(Jamma) – La Guardia di Finanza ha sequestrato 45 apparecchi per il gioco d’azzardo in Alto Adige, per la maggior parte a Bolzano, nell’ambito dell’operazione “Bet on Black”. I sequestri sono stati effettuati nell’arco degli utimi tre mesi.  Si tratterebbe di 40 ‘totem’ e 5 ruotine. 18 esercenti e 4 agenti distributori ora rischiano sanzioni complessive per 2.140.000 euro.

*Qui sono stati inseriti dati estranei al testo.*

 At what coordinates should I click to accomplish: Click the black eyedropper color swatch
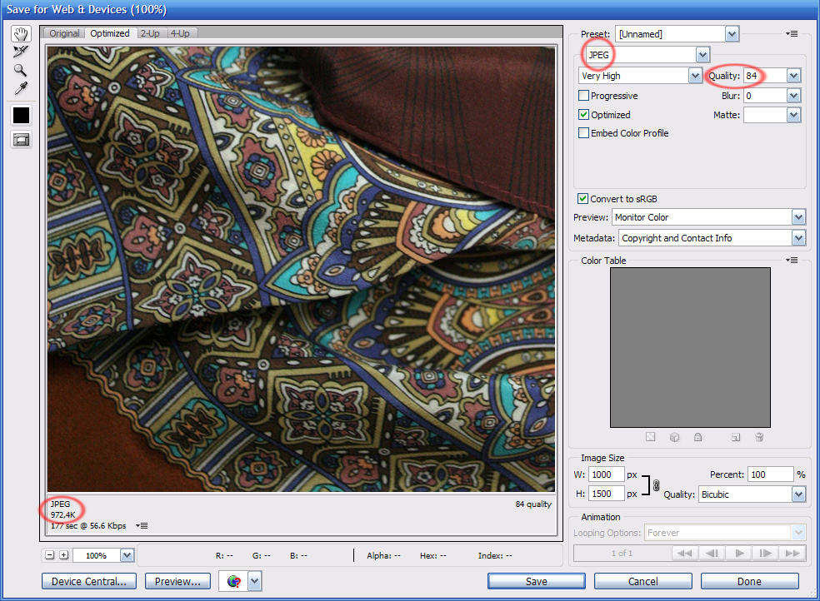pos(21,115)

“Le postazioni sequestrate al fine di eludere i controlli sembravano consentire solo ricariche di schede telefoniche e tv o il pagamento di bollette, ovvero di acquistare beni e servizi su internet. Di fatto, con accorgimenti vari che i gestori rivelavano ai giocatori, si poteva accedere a siti di gioco d’azzardo online localizzati all’estero in paradisi fiscali come Malta, i paesi baltici e la Slovacchia e non collegati con i Monopoli di Stato. In tal modo venivano evase le tasse. Inoltre i giocatori non erano tutelati, perché non erano garantite le vincite. La partecipazione al gioco illegale risultava consentita indistintamente a tutti i giocatori, minori compresi” si legge in una nota delle Fiamme Gialle.

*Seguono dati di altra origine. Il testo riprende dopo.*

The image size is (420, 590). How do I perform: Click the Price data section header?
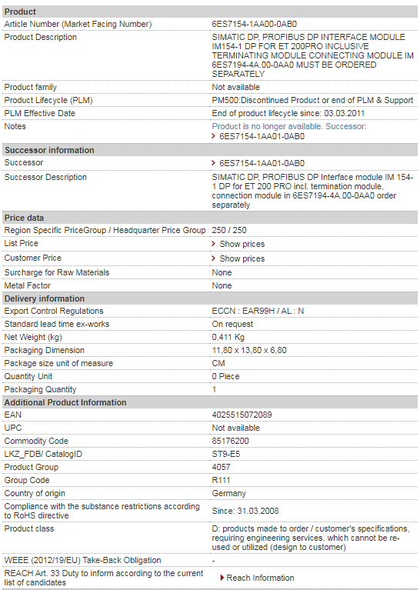(x=210, y=218)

“Ciò che stiamo chiedendo ora – commentano gli agenti della Guardia di Finanza – è che non solo gli esercenti rischino multe e si vedano sequestrati gli apparecchi, ma anche che vadano incontro al sequestro della licenza e alla chiusura del locale. Speriamo che presto possano essere presi provvedimenti simili in modo da poter contrastare un fenomeno che non ha solo messo in crisi economica molte famiglie, ma che ha distrutto vite e si sta sempre più allargando ai giovanissimi”.